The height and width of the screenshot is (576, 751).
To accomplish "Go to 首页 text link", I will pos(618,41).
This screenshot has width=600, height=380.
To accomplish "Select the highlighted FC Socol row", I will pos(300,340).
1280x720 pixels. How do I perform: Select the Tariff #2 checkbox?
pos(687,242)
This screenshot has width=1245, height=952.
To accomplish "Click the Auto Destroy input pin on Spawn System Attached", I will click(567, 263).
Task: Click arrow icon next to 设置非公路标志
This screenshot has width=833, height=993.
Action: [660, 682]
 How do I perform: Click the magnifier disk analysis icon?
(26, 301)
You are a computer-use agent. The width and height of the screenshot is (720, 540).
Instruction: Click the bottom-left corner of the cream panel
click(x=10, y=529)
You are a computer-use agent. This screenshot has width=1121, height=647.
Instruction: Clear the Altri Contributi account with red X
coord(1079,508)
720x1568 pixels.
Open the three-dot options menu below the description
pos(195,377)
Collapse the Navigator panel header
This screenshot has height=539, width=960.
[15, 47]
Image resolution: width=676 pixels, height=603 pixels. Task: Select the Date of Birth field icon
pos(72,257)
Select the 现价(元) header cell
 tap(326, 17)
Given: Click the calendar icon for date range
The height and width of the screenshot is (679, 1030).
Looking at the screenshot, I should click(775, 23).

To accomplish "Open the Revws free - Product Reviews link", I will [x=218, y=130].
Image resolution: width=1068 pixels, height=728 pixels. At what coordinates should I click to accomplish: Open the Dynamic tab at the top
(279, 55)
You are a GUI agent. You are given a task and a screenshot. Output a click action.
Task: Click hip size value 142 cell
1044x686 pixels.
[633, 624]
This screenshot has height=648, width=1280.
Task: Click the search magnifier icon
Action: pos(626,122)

▶ **EXERCISE**
In the listing above, locate the line containing "Image resolution: width=1068" and the line containing "Task: Click hip size value 142 cell". Extract those two lines and every line between them, exactly as written, and only those.

▶ **EXERCISE RESPONSE**
Image resolution: width=1068 pixels, height=728 pixels. At what coordinates should I click to accomplish: Open the Dynamic tab at the top
(279, 55)
You are a GUI agent. You are given a task and a screenshot. Output a click action.
Task: Click hip size value 142 cell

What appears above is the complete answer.